Pixel coordinate grounding data:
=== Section Start ===

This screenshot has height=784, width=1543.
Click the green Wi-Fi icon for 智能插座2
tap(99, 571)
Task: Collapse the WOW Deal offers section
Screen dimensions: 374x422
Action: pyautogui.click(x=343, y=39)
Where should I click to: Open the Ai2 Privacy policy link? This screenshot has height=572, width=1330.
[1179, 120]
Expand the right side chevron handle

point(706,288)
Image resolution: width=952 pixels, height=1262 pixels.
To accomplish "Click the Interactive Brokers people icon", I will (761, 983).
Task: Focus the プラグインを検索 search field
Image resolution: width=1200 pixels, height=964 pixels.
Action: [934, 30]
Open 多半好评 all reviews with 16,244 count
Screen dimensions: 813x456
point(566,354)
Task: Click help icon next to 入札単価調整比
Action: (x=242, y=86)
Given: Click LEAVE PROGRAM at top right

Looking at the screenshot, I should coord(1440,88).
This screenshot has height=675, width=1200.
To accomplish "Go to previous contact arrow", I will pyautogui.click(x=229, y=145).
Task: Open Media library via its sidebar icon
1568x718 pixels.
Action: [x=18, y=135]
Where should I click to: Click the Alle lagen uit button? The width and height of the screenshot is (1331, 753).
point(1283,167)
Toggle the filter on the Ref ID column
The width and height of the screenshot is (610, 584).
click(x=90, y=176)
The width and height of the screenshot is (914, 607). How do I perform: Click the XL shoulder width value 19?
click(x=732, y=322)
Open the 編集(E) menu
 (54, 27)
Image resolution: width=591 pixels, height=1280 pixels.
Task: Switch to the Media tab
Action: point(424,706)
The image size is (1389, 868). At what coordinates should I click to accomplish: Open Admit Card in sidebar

=== Section End ===

_PROBLEM REQUIREMENTS_.
Beginning with the line that contains "Given: Click LEAVE PROGRAM at top right", write out every line through the end of the entries above, exactly.

_SOLUTION TO THE PROBLEM_.
Given: Click LEAVE PROGRAM at top right

Looking at the screenshot, I should coord(1440,88).
This screenshot has height=675, width=1200.
To accomplish "Go to previous contact arrow", I will pyautogui.click(x=229, y=145).
Task: Open Media library via its sidebar icon
1568x718 pixels.
Action: [x=18, y=135]
Where should I click to: Click the Alle lagen uit button? The width and height of the screenshot is (1331, 753).
point(1283,167)
Toggle the filter on the Ref ID column
The width and height of the screenshot is (610, 584).
click(x=90, y=176)
The width and height of the screenshot is (914, 607). How do I perform: Click the XL shoulder width value 19?
click(x=732, y=322)
Open the 編集(E) menu
 (54, 27)
Image resolution: width=591 pixels, height=1280 pixels.
Task: Switch to the Media tab
Action: point(424,706)
The image size is (1389, 868). At what coordinates should I click to accomplish: Open Admit Card in sidebar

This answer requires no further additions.